**PAGE:**
Opened 16 years ago
Closed 13 years ago
#133 closed defect (fixed)
udunits crashes with efc
Reported by: | Dave Offiler | Owned by: | Dave Offiler |
---|---|---|---|
Priority: | major | Milestone: | 3.0 |
Component: | ropp_io | Version: | 1.1 |
Keywords: | udunits, units conversion | Cc: | Huw Lewis |
Description
On tx01 with efc/ecc compilers, ROPP_IO tool ucar2ropp crashes with:
bash-2.05$ ../tools/ucar2ropp ../data/ucar_test1.nc Reading ../data/ucar_test1.nc... ucar2ropp(24215): unaligned access to 0x60000fffffff4d84, ip=0x40000000007464b0 forrtl: severe (174): SIGSEGV, segmentation fault occurred
I have tracked this down to the low-level udunits interface utcvt() called by Chris' udunits F90 library in utcvt90(). The crash happens whenever udunits is called upon to do a real conversion; conversions involving like units are trapped and do not call the low-level library. A possible work-around could be to hard-wire conversions to ROPP default units in the UCAR netCDF reader (part of ropp_io_read_netcdf_get.f90), thus by-passing the problem. NB the crash occurs whenever udunits is called, whether on read or write. The other *2ropp tests works because there are no true units conversions being done. Fixing ucar2ropp would not help e.g. ROPP_FM where unit conversions do take place.
Since this is clearly an efc/ecc problem (it doesn't occur on any other platform/compiler combo), it may well be related to the 64-bit architecture of the TX, so should be solved accordingly.

**DATA:**
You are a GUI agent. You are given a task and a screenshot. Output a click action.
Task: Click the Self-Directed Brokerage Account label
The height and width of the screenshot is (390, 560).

**JOB:**
Can you print the stretch of the udunits bug ticket from "Since this is" through "be solved accordingly.", word for word?

**WRITTEN ANSWER:**
Since this is clearly an efc/ecc problem (it doesn't occur on any other platform/compiler combo), it may well be related to the 64-bit architecture of the TX, so should be solved accordingly.